As ameaças e ‘favores’ de um delator ao juiz Marcelo Bretas
Juiz foi afastado do cargo pelo Conselho Nacional de Justiça, mas teor das ameaças só vêm à tona agora
Afastado do cargo em fevereiro por ordem do Conselho Nacional de Justiça (CNJ) e alvo de processos disciplinares que podem encerrar sua carreira, o juiz Marcelo Bretas sofre ameaças desde que assumiu o posto de responsável por julgar o braço da Lava-Jato no Rio de Janeiro. Em novembro de 2020, porém, as intimidações ganharam novos contornos por partirem também de um advogado que se atribuía uma intimidade não usual com o magistrado. Uma carta datada da época e anexada ao processo contra o magistrado no CNJ afirma que o autor teria alertado Bretas sobre juras de morte e ofensivas contra sua família e cobra favores em troca de silenciar sobre supostos desvios éticos do juiz. VEJA teve acesso à íntegra do documento. Em proposta de delação premiada, o advogado Nythalmar Dias Ferreira Filho confirmou ter sido o autor da ofensiva contra o magistrado, a quem acusa de combinar penas, negociar sentenças e influenciar as eleições no Rio em benefício de um aliado.
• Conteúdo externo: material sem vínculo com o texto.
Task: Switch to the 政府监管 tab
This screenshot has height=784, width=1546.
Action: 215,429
Na mensagem de intimidação, ao cobrar lealdade de Bretas, Nythalmar diz, por exemplo, que deu mostras de “consideração pessoal” ao juiz ao informa-lo que o ex-governador Sérgio Cabral havia montado uma estrutura para vasculhar a vida dele e de seus familiares. O defensor descreve o episódio de forma sucinta: “informar dossiê que estava sendo elaborado pelo Cabral”. O ex-governador, de fato, utilizou informações pessoais da vida de Bretas para tentar constrange-lo e, durante um interrogatório, o desafiou: “não se lava dinheiro comprando joias. Vossa Excelência tem um relativo conhecimento sobre o assunto e sua família mexe com bijuterias. Se não me engano é a maior empresa de bijuterias do Estado”.
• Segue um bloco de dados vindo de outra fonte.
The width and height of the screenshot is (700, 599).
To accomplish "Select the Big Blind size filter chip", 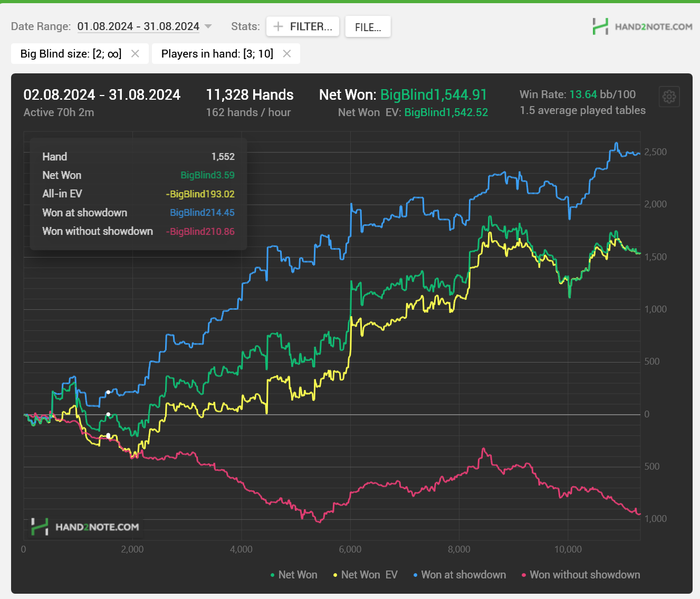I will pos(70,53).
Ponto crucial no processo de chantagem, Marcelo Bretas também é acusado na carta de patrocinar uma ofensiva contra o ministro Gilmar Mendes, que atuava como relator de recursos no Supremo Tribunal Federal (STF) contra as decisões do juiz fluminense, e de manipular processos para que a operação não fosse transferida para outro julgador do Rio. “Tenho um grande acervo de tratativas, inclusive as mensagens do Messenger – Facebook, onde o senhor age contra o ministro Gilmar Mendes, o qual tenho certeza que (…) gostaria de ter acesso”, afirma. Nythalmar não diz a que estava se referindo, mas sua delação dá algumas pistas. Nela, ele relata que o juiz e procuradores tentaram manipular um caso para que eventuais recursos contra as decisões de Bretas passassem a ser analisadas no STF não mais por Mendes, e sim pelo ministro Luiz Fux, tido como simpatizante da Lava-Jato. Em seguida, nova revelação. “Gravei há três anos aquela conversa para provar para o Cavendish que ele podia confessar, pois sabia da importância dessa confissão para a manutenção da Lava-Jato nas suas mãos”, relata. Em junho de 2021, VEJA revelou que Nythalmar Dias disse que Bretas prometeu “aliviar” a pena que daria ao empresário Fernando Cavendish.
O advogado também expõe casos turbulentos sobre os quais insinua ter feito “favores” a Bretas, como tê-lo avisado de que estava jurado de morte por uma autoridade pública que acabara de ser presa e de que havia um esquema de corrupção dentro da administração do governo de Wilson Witzel. Meses antes do envio das ameaças, Marcelo Bretas foi punido pela Justiça por participar de atos políticos com o ex-presidente Jair Bolsonaro. O episódio foi destacado no processo de chantagem como apenas o primeiro passo para o que Nythalmar previa como um caminho de completa destruição do magistrado.
Diz o documento: “lembre-se que o encontro com o presidente foi suficiente para puni-lo. Imagine se todos souberem tudo que sei, com as provas que tenho. Será o fim de suas – juiz e procuradores da FT (Força-Tarefa da Lava-Jato) – carreiras, trabalhos, imagens, famílias. Ou seja, tudo pelo que vocês lutam será destruído da mesma forma que vocês fizeram comigo com mentiras, abuso de poder e ilegalidade, por mera vaidade”. O segundo passo, sabe-se hoje, acaba de ser dado pelo CNJ.